A 52-year-old man is evaluated during a routine examination. He is asymptomatic but is concerned about his weight. Medical history is significant for prediabetes and elevated cholesterol levels. He smokes one or two cigars a week. He drinks one or two alcoholic beverages a few nights each week. He does not get any regular exercise.
On physical examination, vital signs are normal. BMI is 33. The examination is otherwise unremarkable. The patient indicates he is ready to make important lifestyle changes to improve his health.
Which of the following is the best initial management?
A. Assess the patient’s confidence in making lifestyle changes
B. Determine which lifestyle change the patient believes is most important
C. Inform the patient he needs to lose weight
D. Provide advice on smoking cessation
MKSAP Answer and Critique
The correct answer is B. Determine which lifestyle change the patient believes is most important.

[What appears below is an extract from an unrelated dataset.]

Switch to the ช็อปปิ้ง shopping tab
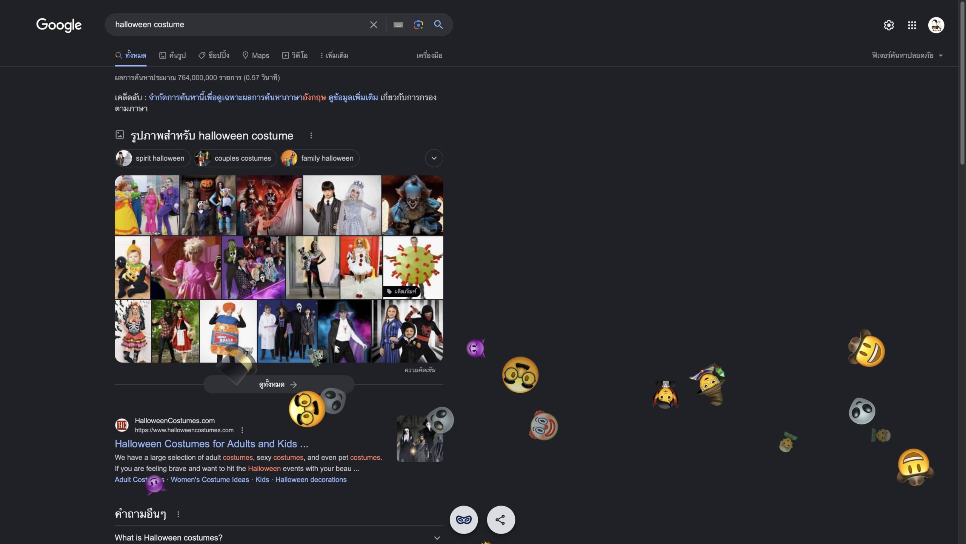pyautogui.click(x=214, y=55)
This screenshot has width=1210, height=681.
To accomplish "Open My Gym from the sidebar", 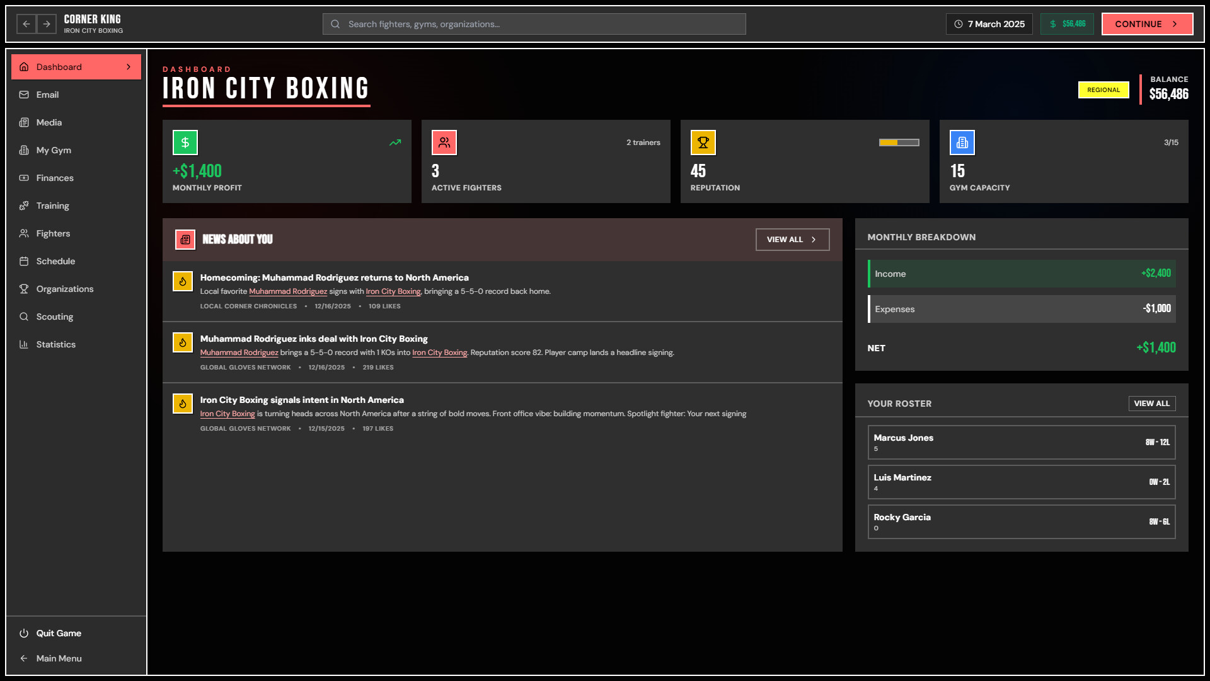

It would be appropriate to determine which lifestyle change this patient believes is most important to implement. Key features of motivational interviewing are that the patient chooses the agenda, the provider is not in “control” and does not tell the patient what he or she should do, and the provider assesses the patient’s sense of the importance of issues for them and their level of confidence in making these changes, which should be small and incremental. Physicians can support the patient’s choice and provide advice on how to overcome barriers to implementation.
The patient has indicated a willingness to make important lifestyle changes; he now needs to be empowered to identify those changes he wishes to make and identify barriers and facilitators to those changes. He does not need to be told to lose weight; the patient has already acknowledged the need to make lifestyle changes. After the patient identifies the changes that are important to him, it would be appropriate to ascertain his confidence in making those changes, but to do so prior to this step would be premature. Having the patient control the agenda and select the changes he believes are most important and identify the associated barriers and facilitators is more likely to be effective than the physician providing advice on smoking or other lifestyle changes that the patient may deem as less important.
- Key features of motivational interviewing are that the patient chooses the agenda, the provider is not in “control” and does not tell the patient what he or she should do, and the provider assesses the patient’s sense of the importance of issues and level of confidence in making changes.